The first eye movement with velocity ≥ 30º/s was classified as a correct or incorrect response. Variables of interest included correct saccade (movement made toward the opposite visual field of the peripheral target) and incorrect saccade (movement made toward the peripheral target). Latencies to initiate responses and error rates were also obtained for each trial type (error rate = (number of errors/number of opportunities) *100). Performance on the Incentive task was evaluated comparing error rate and latencies by group and trial type. The effect of reward and loss avoidance trials compared to neutral trials in each group was interpreted as the modulation of reward and loss avoidance in inhibitory control.

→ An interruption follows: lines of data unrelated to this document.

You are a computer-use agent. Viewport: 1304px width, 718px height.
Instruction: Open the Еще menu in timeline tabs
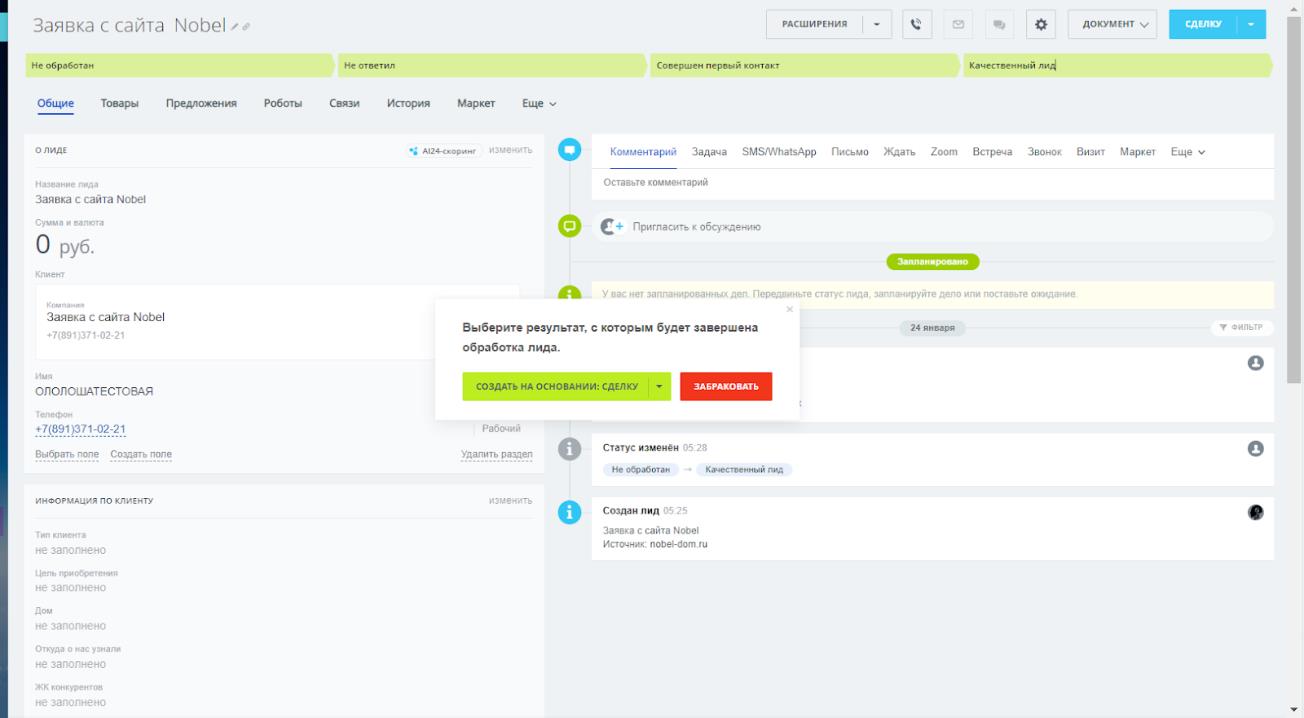coord(1188,151)
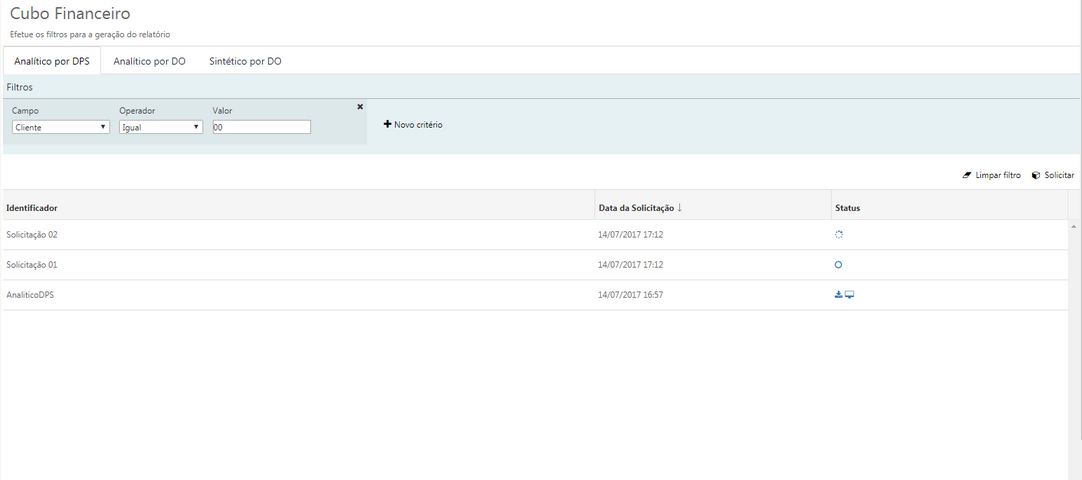Click the sort arrow on Data da Solicitação
1082x480 pixels.
point(680,208)
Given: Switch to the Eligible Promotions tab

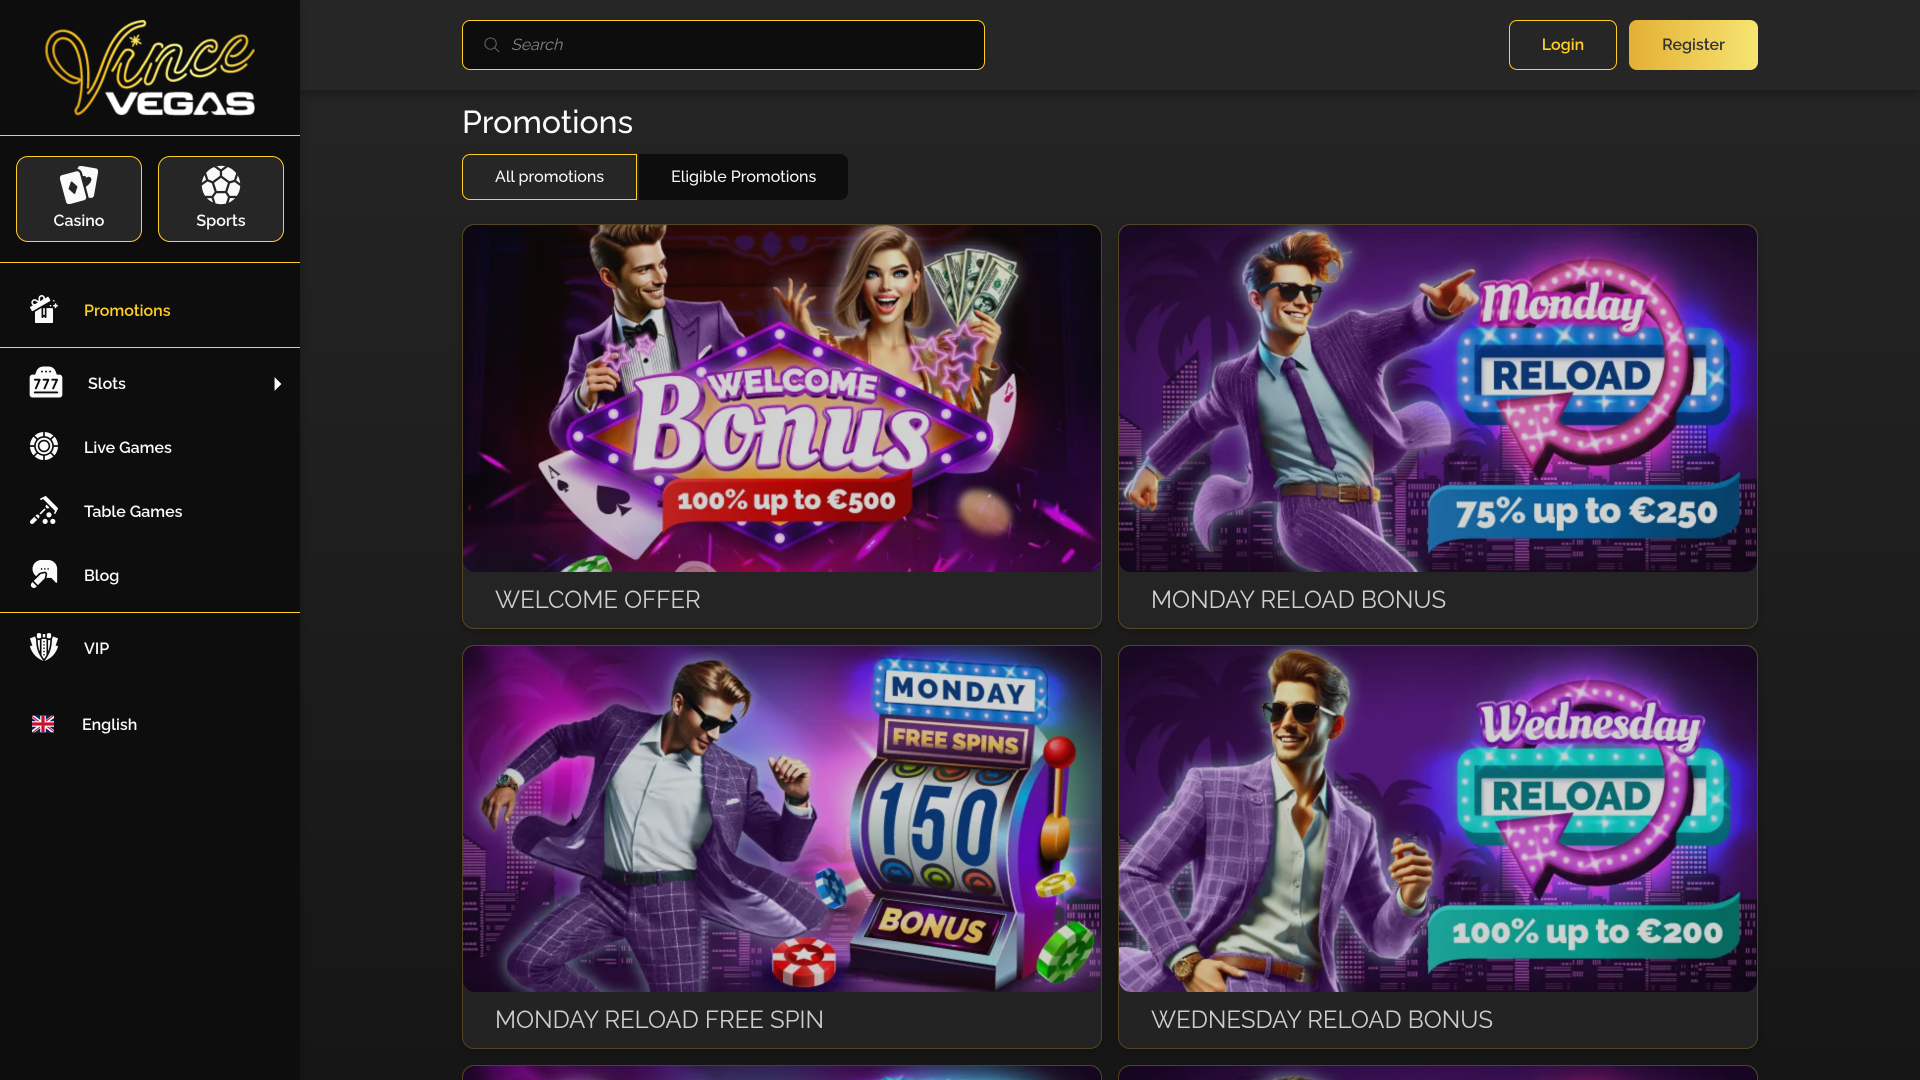Looking at the screenshot, I should 742,176.
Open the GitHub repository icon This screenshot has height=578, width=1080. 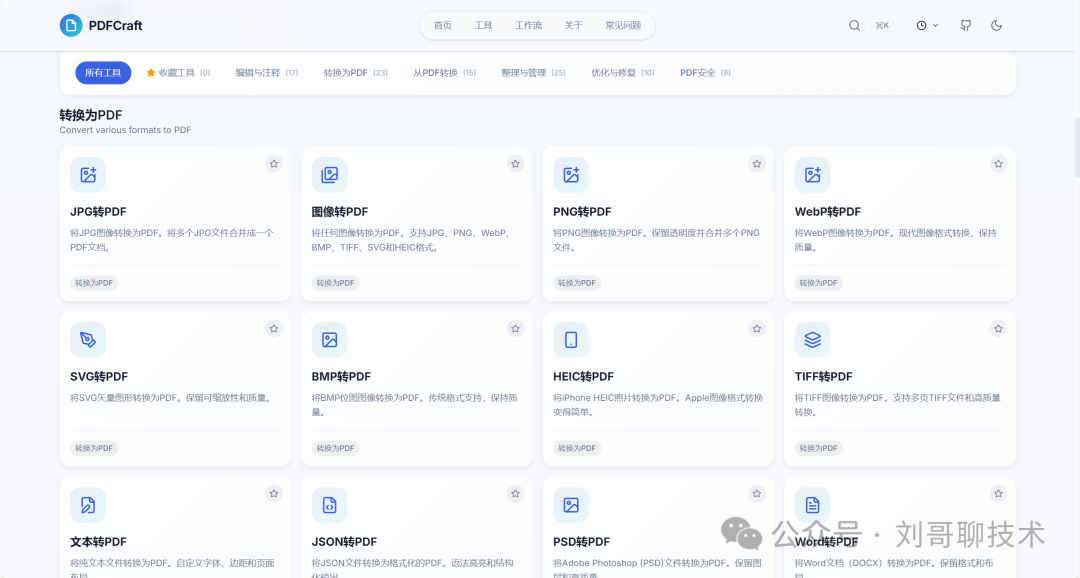click(x=964, y=25)
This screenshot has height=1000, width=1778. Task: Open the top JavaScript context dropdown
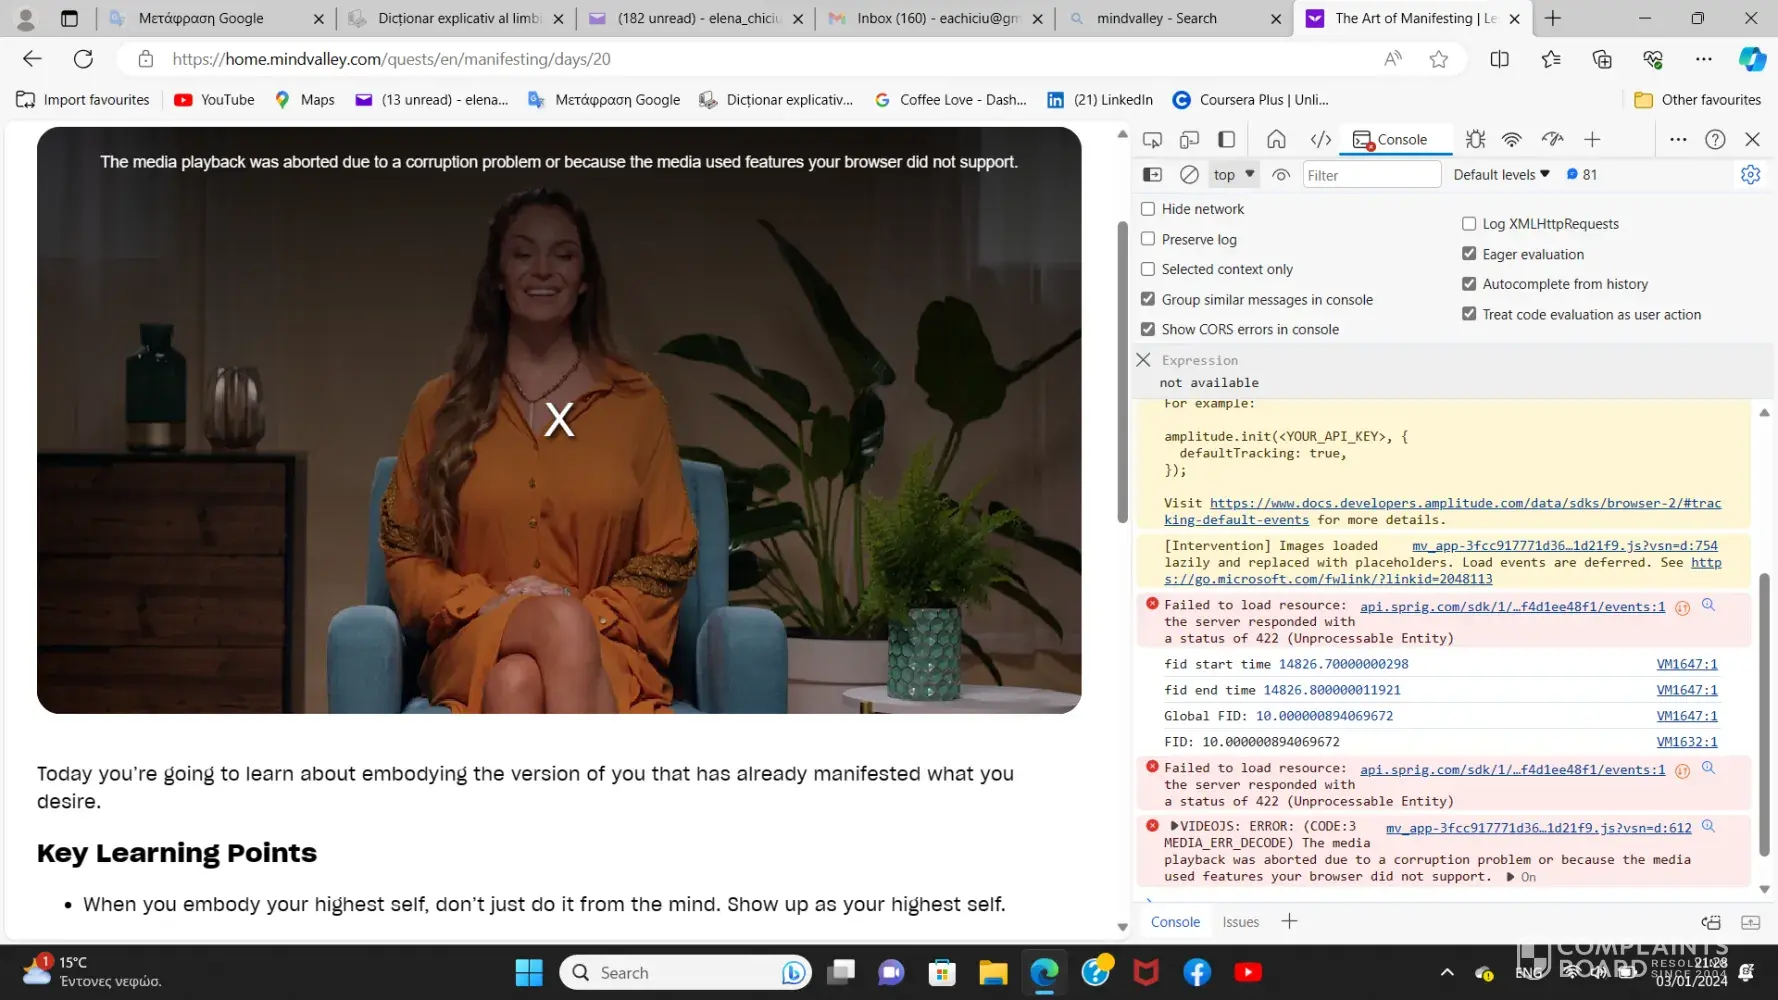[x=1233, y=175]

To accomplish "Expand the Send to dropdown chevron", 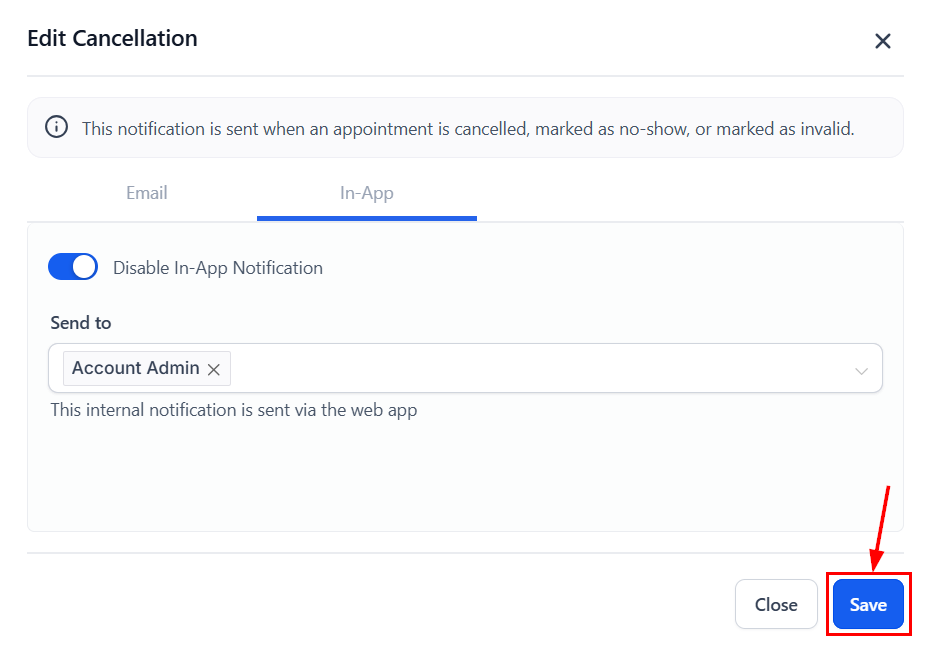I will tap(861, 371).
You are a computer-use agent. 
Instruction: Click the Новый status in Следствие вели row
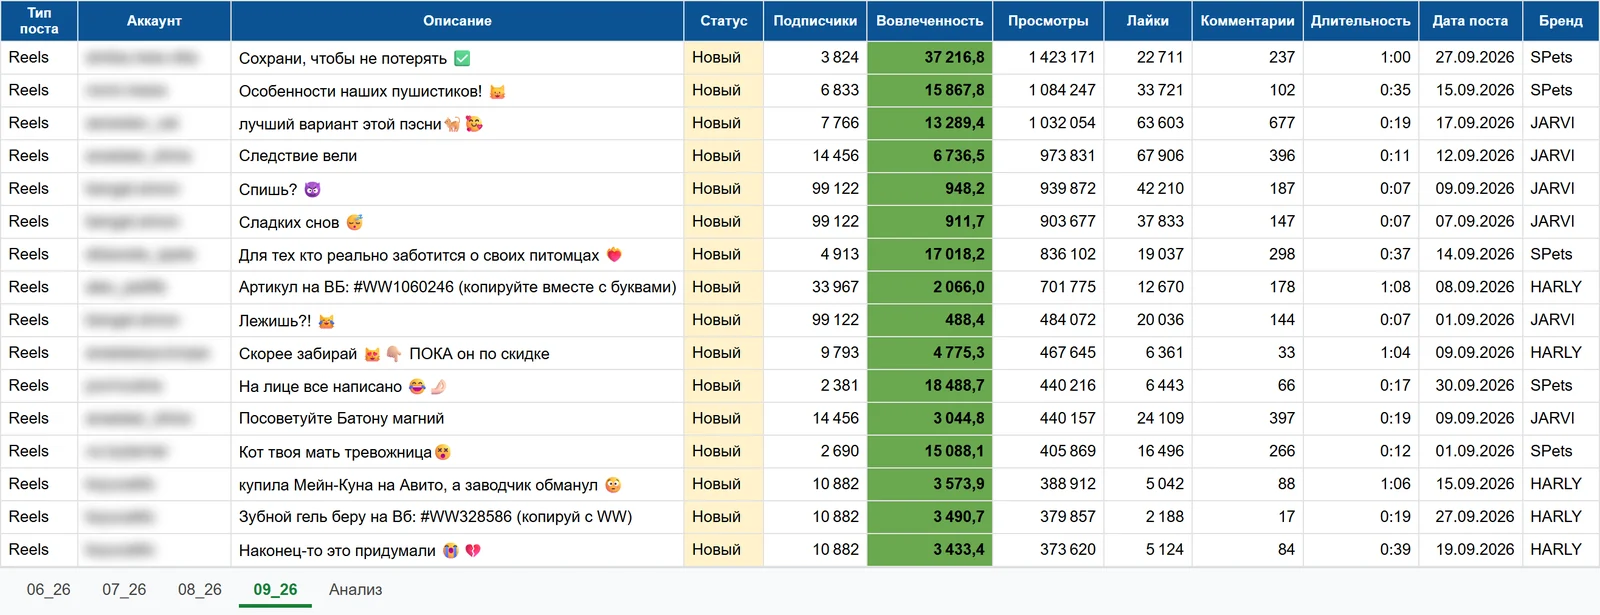pyautogui.click(x=716, y=156)
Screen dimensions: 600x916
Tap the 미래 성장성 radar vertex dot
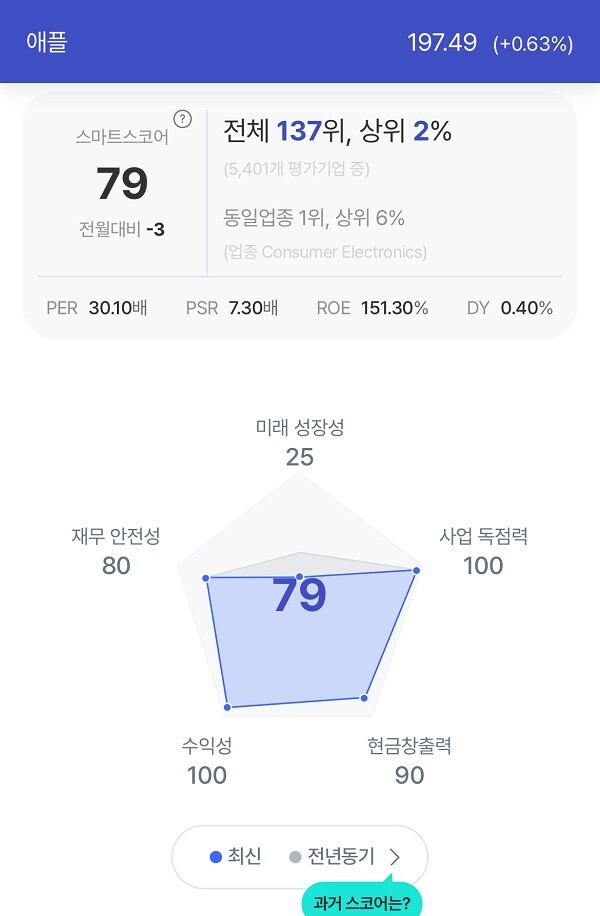299,577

Eye-Tracking Data Processing

Eye movement data were scored off-line using ILAB software (Northwestern University Medical School and V. A. Healthcare System, Chicago, IL) (38) and MATLAB (MathWorks, Natick, MA), which calculated the direction, latency, and accuracy of saccades. Eye movement latencies < 70 ms were excluded in the analysis. Before final classification of saccades, performance on each trial was checked to identify blink artifacts and occasional failures of the software that detected saccades.

Anthropometric Measures

Trained personnel made weight and height measurements using standardized techniques (without shoes, wearing underwear, and in the Frankfurt position) on the same machine calibrated every day. Weight to the closest 0.1 kg and height to the closest 0.1 cm were measured using a SECA scale (model 700, Seca, Hamburg, Germany). BMI was calculated for each participant as the ratio of weight in kilograms divided by the square of height in meters. Sex-and age-specific BMI percentiles and z-scores were calculated and categorized according to the cut-off points recommended by the World Health Organization (39) as NW (BMI z-score ≥ −2 to < 1) and OW (BMI z-score ≥ 1, i.e., overweight and obese).

Data Analysis

We used multivariate ANOVA to assess the relationship between group (NW and OW) and performance (error rate and latencies) on the Antisaccade task. We conducted repeated measures ANOVA to examine the main effects and interaction of performance on the Incentive task and group (NW and OW). The within-participants factor was trial type (reward, loss avoidance, and neutral), and the between-participants factor was group. Post-hoc paired t-tests were conducted using Bonferroni correction for multiple comparisons. The model included sex, iron status in infancy, and socioeconomic status as covariates. Statistical analyses were conducted with SPSS software version 19.0 (SPSS, Chicago, IL). All significance tests were two-tailed; a P value < 0.05 was considered statistically significant.

Statement of Financial Support

This study was supported by Chilean National Fund for Scientific and Technological Development grant 1110513, and US National Institutes of Health (Bethesda, MD) grant HD33487.

Disclosures

All authors have nothing to disclose.